# EXERCISE SET:
**1.** In the comment thread, what book does the last comment say its writer read years ago?
**2.** Print the comment thread word for word, from "But when having" to "a porn star.".

# PAGE EXTRACT:
And don't forget to read a history of influential prositutes throughout history for examples of heroism, good works etc.

@8 -- ditto

36
@22, I think that should be -.O
37
@25: I forgot the marinara sauce.
38
Laurel @31: "What the hell's wrong with being a professor of women's studies? That's a field that really *needs* to not be dominated by idiots."

All the fields listed by seandr @ 29 need to not be dominated by idiots. And yet they all are, except maybe wet nurses and MSWs.

But when having honey versus sugar in your tea becomes a political statement, professor of women's studies becomes the long-hanging fruit of joke jobs. Which is unfortunate.

39
From someone who has been there and done that:
a) Be super careful about your privacy. Use a fake name, and use a business cell phone, not your personal number.
b) Do not agree to be filmed/photographed, unless you want to become a porn star.
40
I did read the "Seduction of Peter S" by Lawrence Sanders years ago. Great book. Can't say the protagonist was happy at the end of it but he'd come to terms with himself.

# DATA PROVIDED:
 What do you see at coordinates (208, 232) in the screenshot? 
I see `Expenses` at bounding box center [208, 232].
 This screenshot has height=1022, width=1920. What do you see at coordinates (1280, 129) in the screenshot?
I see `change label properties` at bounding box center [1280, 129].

# SOLUTIONS IN ORDER:
**1.** "Seduction of Peter S" by Lawrence Sanders.

**2.**
But when having honey versus sugar in your tea becomes a political statement, professor of women's studies becomes the long-hanging fruit of joke jobs. Which is unfortunate.

39
From someone who has been there and done that:
a) Be super careful about your privacy. Use a fake name, and use a business cell phone, not your personal number.
b) Do not agree to be filmed/photographed, unless you want to become a porn star.